Distribution schematic diagram of operated objects.
As a consequence, 10%, 20%,…, 100% of the objects in the upload gadgets block are handled as incremental objects, 10%, 20%,…, 100% of the objects in the deleted items block are treated as things to get rid of, and 10%, 20%,…, 100% of the objects in the altered object block are treated as items to modify. The size (i.e., 10%, 20%,…, 100%) within as a consequence. Instead of being tied to the actual statistics set, Fig. 6 shows the percentage of the revised item in relation to the operational information block.

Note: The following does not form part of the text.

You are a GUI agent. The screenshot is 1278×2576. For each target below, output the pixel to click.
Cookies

In the subsection, the percentage of modified and added items increases sequentially within the same range (i.e., 10%, 20%,…, 100% items in the modified object block and the brought object block are simultaneously chosen in turn to be modified and deleted from HIDS), whereas the percentage of deleted items maintains four distinct ranges (i.e., 10%, 40%, 70%, 100% objects of the deleting object block). The abbreviation for this situation is MA-D. For the scenario MA-D, we set up tests to assess the effectiveness of the incremental MITW-OV with the static set of rules MSTW. The x-axis in the sub-graph as displayed in Fig. 7. Three represents the ratios of the changed items and the delivered items (i.e., ‘Ratio of MA-objects’ for quick), the y-axis represents the ratios of the deleted items (i.e., ‘Ratio of D-items’ for quick), and the z-axis represents the algorithm strolling time. Additionally, hollow circle traces show the MITW-OV running time, and asterisk lines reveal the MSTW jogging duration.

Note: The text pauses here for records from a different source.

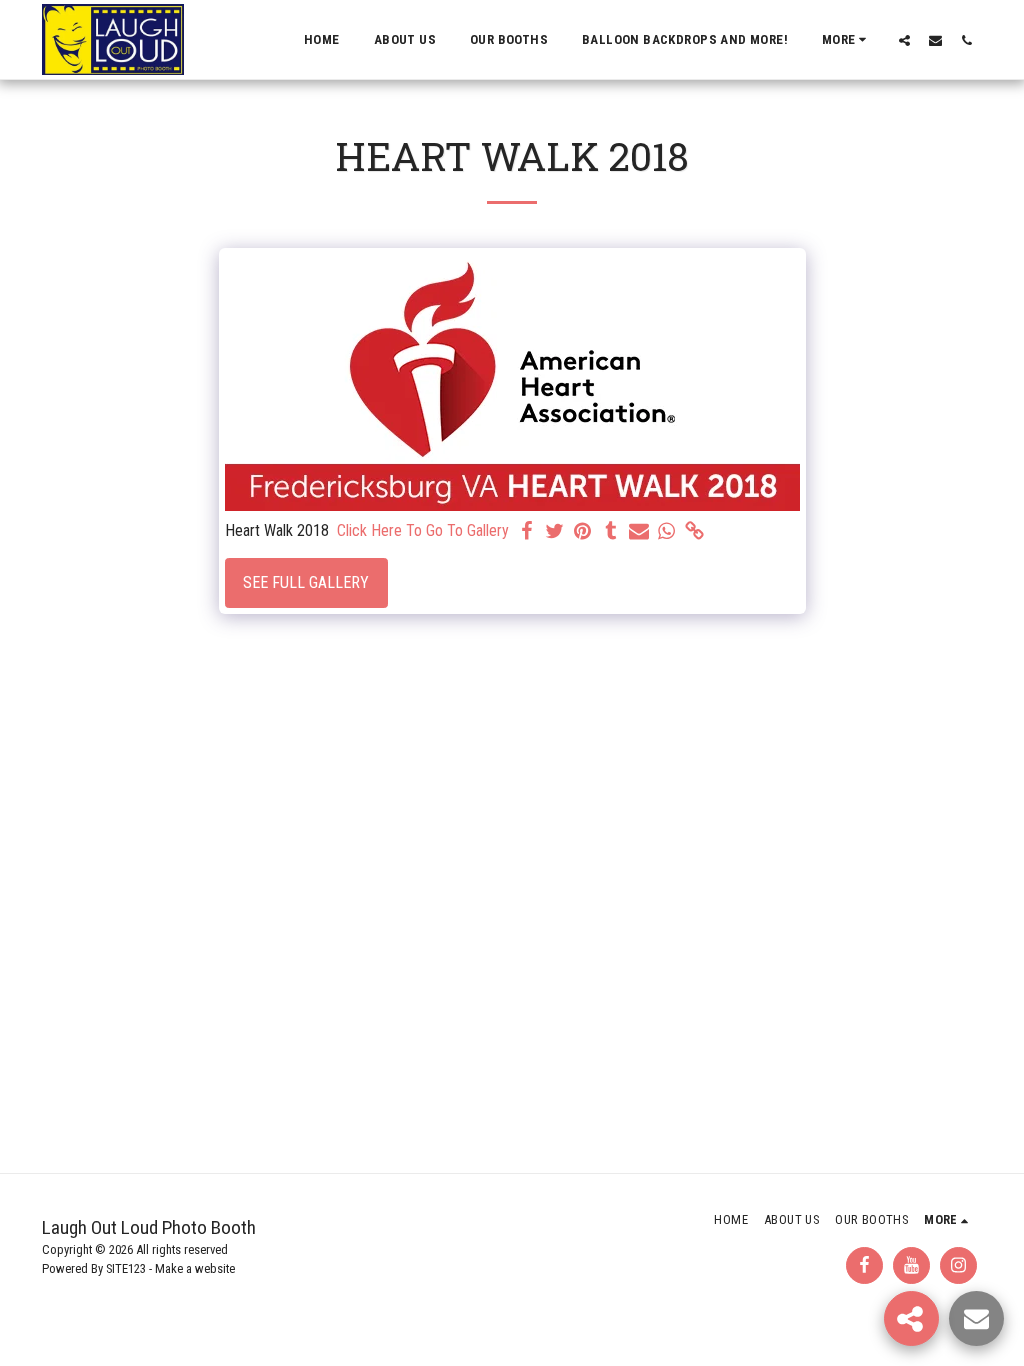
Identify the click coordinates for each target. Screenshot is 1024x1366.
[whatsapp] (667, 532)
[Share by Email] (639, 532)
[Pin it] (583, 532)
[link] (695, 532)
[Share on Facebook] (527, 532)
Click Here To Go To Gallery (423, 530)
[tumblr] (611, 532)
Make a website (195, 1268)
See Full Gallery (306, 582)
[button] (904, 40)
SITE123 (126, 1268)
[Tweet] (555, 532)
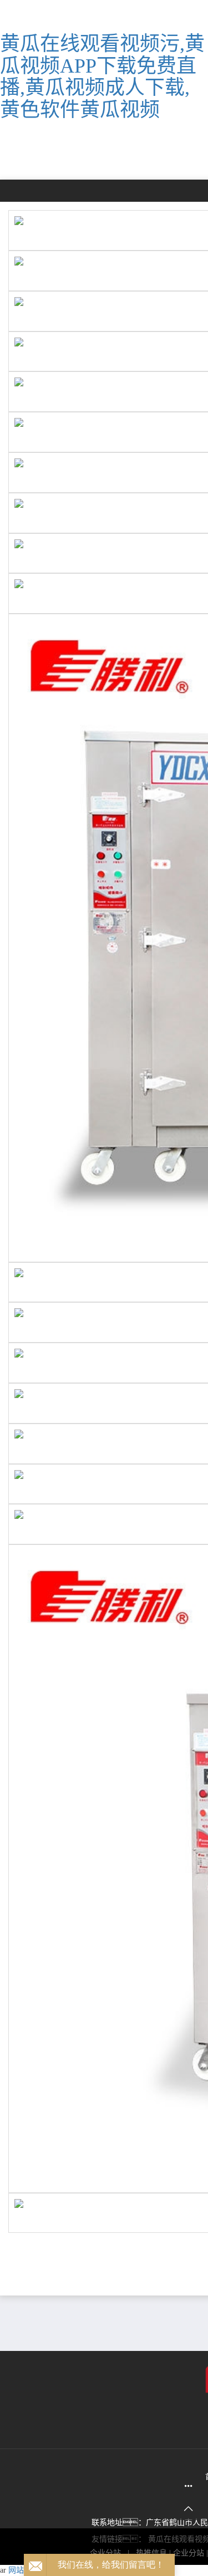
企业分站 (188, 2553)
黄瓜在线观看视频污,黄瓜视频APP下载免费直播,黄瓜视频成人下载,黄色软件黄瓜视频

Comparison of computational time of algorithms MSTW and MITW-OV for MA-D situation.
The subsection’s modified items, delivered items, and deleted items all increase in share in the same order (specifically, 10%, 20%, …, 100% of the items in the modified item block, added item block, and deleted item block are simultaneously chosen to be modified, added to HIDS, and deleted from HIDS, respectively). The case in question is known as MAD in short. In order to compare the overall performance of the static method MSTW with the incremental MITW-OV for the example MAD as shown in Fig. 8. As shown in each sub-graph of 8, from the positive direction of the x-axis, it shows that the computational time of algorithms MSTW and MITW-OV monotonously decreases with the increase of increment ratio of the modified and added objects. From the reverse direction of the y-axis, it shows that the computational time of algorithms MSTW and MITW-OV increases with the increase of updating ratio of the added objects.

Comparison of computational time of algorithms MSTW and MITW-OV for MAD situation.
Through the development of a novel TSFLF and an original integral inequality, a novel LF with extended dissipative properties was produced. To demonstrate the practicality of the offered solutions, several numerical simulations are provided to demonstrate the efficiency and value of the proposed method using a real-world benchmark issue. Few fascinating and hard subjects exist outside of the findings reported in this Proposed work. Discrete time-delay systems with challenging nonlinear activation functions may also benefit from the enhanced DRD stability criteria suggested in this Proposed work. It will be worthwhile to think about the issues of state estimation and synchronisation for T-S fuzzy Discrete time-delay systems when these systems are subjected to external disturbances. Adaptive control, sliding mode control, output tracking control, and many more may be used to address the stability issue within a data-driven framework, yielding outcomes with greater relevance to industry. There is still a discrepancy between the time-delay T-S fuzzy model and the original nonlinear Discrete time-delay systems, which are represented by the time-delay T-S fuzzy model. Considering the approximation error between the underlying nonlinear systems and the fuzzy models makes the challenges considerably more complicated and difficult. Applications in practical control systems are expected to benefit greatly from this line of inquiry, since it has the potential to bridge the gap between nonlinear Discrete time-delay systems and time-delay T-S fuzzy systems.